Hi friends,
What is the writing speed in the SD Card?.
I am using ATSAMD20-XPRO, ATIO1-XPRO, and Base SD/MMC card example with FatFs. I'm recording data every 100ms, is this correct?
Best Regars,
Percy
Hi friends,
What is the writing speed in the SD Card?.
I am using ATSAMD20-XPRO, ATIO1-XPRO, and Base SD/MMC card example with FatFs. I'm recording data every 100ms, is this correct?
Best Regars,
Percy
What is the writing speed in the SD Card?.
Depends on the SDcard. There's different specifications. Faster ones are more expensive.
I am using ATSAMD20-XPRO, ATIO1-XPRO, and Base SD/MMC card example with FatFs. I'm recording data every 100ms, is this correct?
Depends on how much data you're writing.
Ok, Karman.
I need to record data in SD CARD memory every 10ms. What SD CARD memory do you recommend me?.
Thanks,
how much data are you writing every 10ms?
Read https://en.wikipedia.org/wiki/SD...
you can measure how fast it takes to write a given amount of data. This will tell you if the card and system is fast enough.
I need to write 20 bytes every 10 ms, however it takes about 100ms.
I need to write 20 bytes every 10 ms, however it takes about 100ms.
Thanks
https://stackoverflow.com/questi...
Note, if you do fopen,fwrite,fclose then the performance will be slow. But you sort of need to do this to keep the filesystem intact.

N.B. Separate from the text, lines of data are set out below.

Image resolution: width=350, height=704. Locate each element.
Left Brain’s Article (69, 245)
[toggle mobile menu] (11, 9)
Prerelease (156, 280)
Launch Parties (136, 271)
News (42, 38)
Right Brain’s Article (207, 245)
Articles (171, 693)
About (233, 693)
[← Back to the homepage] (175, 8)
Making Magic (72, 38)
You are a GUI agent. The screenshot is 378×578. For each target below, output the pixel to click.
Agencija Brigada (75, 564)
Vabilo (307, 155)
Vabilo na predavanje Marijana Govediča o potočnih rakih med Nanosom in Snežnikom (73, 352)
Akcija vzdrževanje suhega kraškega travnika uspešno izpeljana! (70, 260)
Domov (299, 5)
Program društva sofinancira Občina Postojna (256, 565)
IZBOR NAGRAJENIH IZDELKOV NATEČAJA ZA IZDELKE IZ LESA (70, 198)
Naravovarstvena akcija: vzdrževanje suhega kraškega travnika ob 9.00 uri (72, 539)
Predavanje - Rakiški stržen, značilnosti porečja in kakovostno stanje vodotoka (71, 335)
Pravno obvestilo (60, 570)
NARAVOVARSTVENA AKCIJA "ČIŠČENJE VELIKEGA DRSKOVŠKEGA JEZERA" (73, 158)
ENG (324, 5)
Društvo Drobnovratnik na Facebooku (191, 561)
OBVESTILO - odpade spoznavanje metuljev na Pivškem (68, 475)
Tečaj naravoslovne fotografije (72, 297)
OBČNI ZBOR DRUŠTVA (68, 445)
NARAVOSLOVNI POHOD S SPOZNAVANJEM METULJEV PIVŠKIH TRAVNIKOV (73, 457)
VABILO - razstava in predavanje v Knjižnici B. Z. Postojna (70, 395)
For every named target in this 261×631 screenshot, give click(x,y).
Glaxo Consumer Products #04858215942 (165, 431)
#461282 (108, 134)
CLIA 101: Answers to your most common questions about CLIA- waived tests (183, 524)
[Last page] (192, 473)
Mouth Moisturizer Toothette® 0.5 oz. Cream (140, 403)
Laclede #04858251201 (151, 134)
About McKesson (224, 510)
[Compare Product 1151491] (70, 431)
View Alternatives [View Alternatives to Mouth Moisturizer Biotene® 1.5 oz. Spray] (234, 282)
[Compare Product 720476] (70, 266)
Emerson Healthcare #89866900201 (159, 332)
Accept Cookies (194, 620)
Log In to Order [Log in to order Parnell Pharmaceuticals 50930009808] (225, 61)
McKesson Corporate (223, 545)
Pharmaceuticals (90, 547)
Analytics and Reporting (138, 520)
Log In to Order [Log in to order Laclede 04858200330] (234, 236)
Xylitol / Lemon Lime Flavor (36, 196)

Writing only 20 bytes means you need to find the sector, read the sector, add new data then write the sector then update the fat/directory.
You might need to consider other techniques, like only having one allocated file and writing directly to it rather than using fatfs. Once you know the start sector, you can scan through the file to find the first free sector.
Does Atmel has a faster library than Fatfs?.
You propose to consider using another technique, for that reason I would appreciate to indicate me where to locate that information.
What makes you think fatfs is slow? Your choice in using a filesystem adds overhead.
Once you understand where the fundamental limitations are, then you can think about what compromises can be used.
As such, you don’t need a filesystem to write your data - its only needed when you want to read the data on a PC. One compromise as i mentioned earlier is you write one large file of 0xff on the sdcard. When your code starts, it opens the file and searches linearly for the end of data. This may take some time- such is a compromise. Once it has found the end of previously written data, then it appends new data from here. Another compromise is to write your 20 bytes into one sector of 512bytes. This means you don’t need to do a read/modify/write on the sdcard, thus speeding things up. The downside is you loose 1/25th of your storage capacity. You could store 25 lots of 20 bytes in one sector.
One thing’s for sure, you’re not the first to have this dilemma, so Google is your friend.
Ok. Kartman. I will consult with google.